His remarks were made after a first round of nuclear talks foundered last weekend in Geneva.
Israel and Western powers suspect Iran's uranium enrichment programme is part of a covert drive to acquire a nuclear weapons capability, an allegation the Islamic republic vehemently denies.
Tehran has been in talks over its disputed nuclear program with the P5+1 group, which is made up of the five permanent members of the UN Security Council - Britain, China, France, Russia and the United States - plus Germany.
Backers of the deal blamed France for scuppering the accord, in which Iran would have given the West guarantees that it is not acquiring atomic weapons in exchange for an easing of crippling economic sanctions against the Islamic republic.
Israel also has been furiously campaigning against the arrangement, which it says would prematurely ease international sanctions on Tehran, before it makes binding commitments to stop enriching uranium.
Earlier on Sunday, Netanyahu said that Secretary of State John Kerry is to visit Israel on Friday to discuss the Iranian nuclear talks and peace with the Palestinians.
Netanyahu said he would also discuss the Iran talks with French President Francois Hollande, who arrives in Israel later on Sunday, as well as with Russian President Vladimir Putin when he travels to meet him in Moscow on Wednesday.
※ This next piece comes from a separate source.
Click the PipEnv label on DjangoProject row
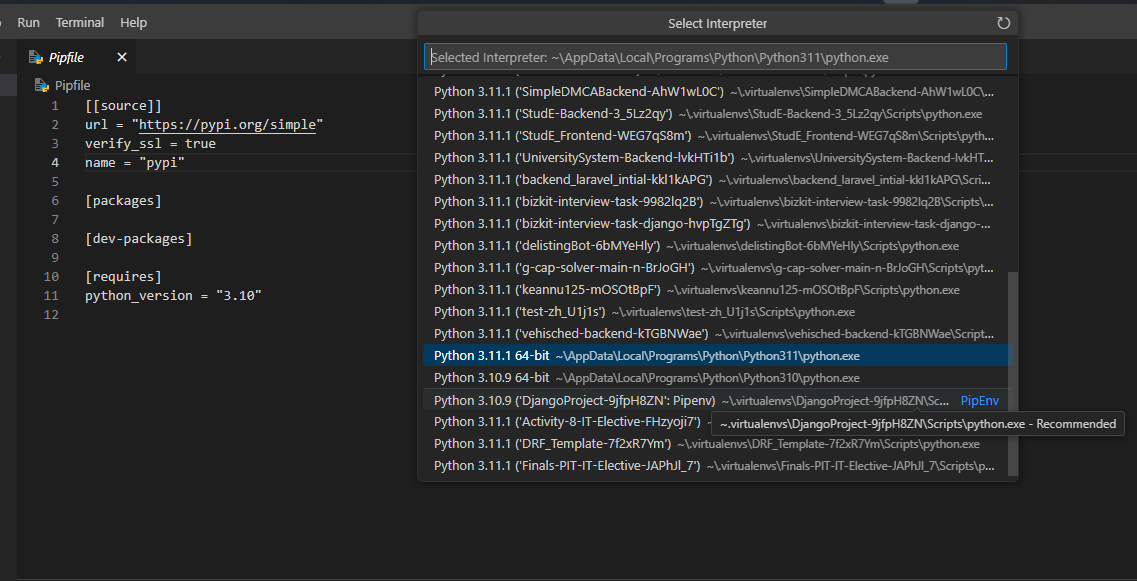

Despite Israeli's disagreements with it allies, Netanyahu told CNN that they all share one major overlapping interests - a desire for peace.
"We all want the same thing. I think we have to be very clear on how we get it. To get it, we have to make sure that Iran doesn't have the capacity to make nuclear bombs," he said.
"Unfortunately, with the proposed deal, they get to maintain that capacity. And I think that doesn't bode well for peace," he said.